We introduce a direct Boltzmann inversion method to infer the interaction potential in particle systems using as input particle configurations generated at an arbitrary state point of the system. Unlike iterative Boltzmann inversion, the proposed method does not require performing a new Monte Carlo simulation at each step of the iteration process. It relies instead on enforcing consistency between two independent estimates of the pair correlation function, respectively obtained from interparticle distances and from pairwise forces. As a result, the approach is computationally inexpensive and straightforward to implement. Because it relies on the sole expression of interparticle forces, our method naturally applies to any state point, including when the density is large and alternative methods may fail. Here we present the basic principles of the method and benchmark its performance on a diverse set of test potentials studied using computer simulations. Practical aspects and detailed implementation of the method are also discussed. Owing to its simplicity and generality, the method should be broadly applicable, from the construction of coarse-grained interaction potentials to the inference of effective interactions in non-equilibrium systems.

Figures (4)

• Figure 1: Sketch of the direct Boltzmann inversion method. The available data set (series of images) produces a reference RDF $g_{\rm ref}(r)$. A guess potential $u_t(r)$ is used to generate the RDF $g_t(r)$ using the force formula, and the difference between $g_{\rm ref}(r)$ and $g_t(r)$ is used to make an improved guess for the potential $u_{t+1}(r)$. The fixed point provides the correct inverted potential $u(r)$.
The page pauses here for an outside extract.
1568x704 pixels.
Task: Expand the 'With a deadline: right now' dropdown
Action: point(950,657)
• Figure 2: (a) The RDF measured by the distance-histogram $g_{DH}(r)$ is smoothed and finely discretized to produce the reference $g_{\rm ref}(r)$. (b) Weights used for the spline interpolation. Data taken for the shoulder potential at $\rho\sigma^2=0.56$ and $\beta \epsilon =0.5$.
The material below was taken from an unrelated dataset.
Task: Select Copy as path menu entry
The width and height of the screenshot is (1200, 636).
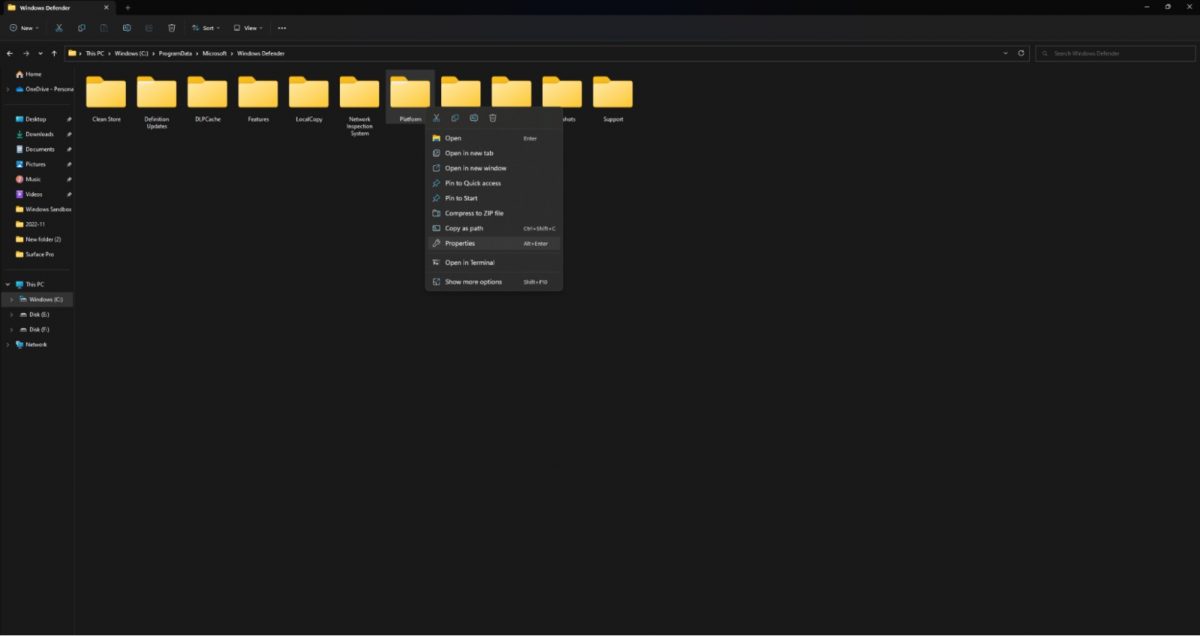Action: click(464, 228)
• Figure 3: Convergence of the iterative procedure for an inverse cubic potential at $\rho\sigma^2 = 0.80$ and $\beta \epsilon = 10/3$, using $\alpha=0.5$. (a) Evolution of $g_t(r)$ toward the reference (red line). (b) Effective potentials $\beta u_t(r)$ reconstructed on the window $[0.663\sigma, 5\sigma]$; dashed line shows the analytical potential and the thick blue line indicates the initial guess $\beta u_0 = -\log g_{\text{ref}}(r)$. (c) Convergence metrics as a function of the iteration number $t$.
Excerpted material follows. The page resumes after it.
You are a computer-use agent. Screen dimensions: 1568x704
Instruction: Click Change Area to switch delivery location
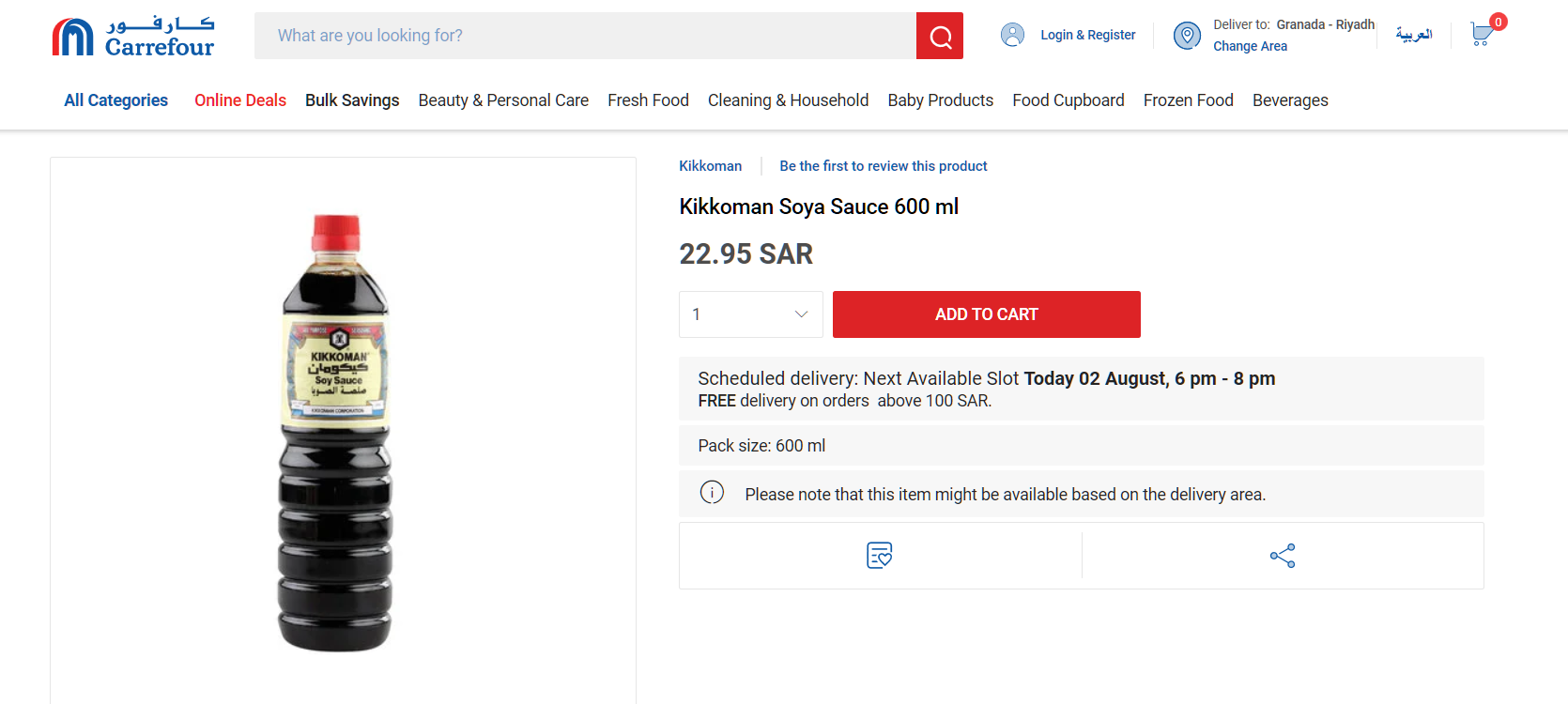coord(1250,46)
• Figure 4: Potential reconstruction results for various interaction types. The top row displays the reconstructed pair potentials $\beta u(r)$, while the bottom row shows the corresponding radial distribution functions $g(r)$. In all panels, the solid black lines represent the reference and the colored scatter points denote the final reconstruction results (a) Lennard-Jones (LJ) at $\rho\sigma^2 = 0.56, \beta\epsilon = 1.0, \alpha = 0.4$, reconstructed over the window $[0.915\sigma, 2.5\sigma]$; (b) Weeks-Chandler-Andersen (WCA) at $\rho\sigma^2 = 0.56, \beta\epsilon = 1.0, \alpha = 0.2$, reconstruction window $[0.920\sigma, 2^{1/6}\sigma]$; (c) LJ at $\rho\sigma^2 = 0.92, \beta\epsilon = 1/2, \alpha = 0.5$, reconstruction window $[0.863\sigma, 2.5\sigma]$; (d) Shoulder potential at high density $\rho\sigma^2 = 0.28, \beta\epsilon = 1.0, \alpha = 0.2$, reconstruction window $[0.911\sigma, 2.8\sigma]$.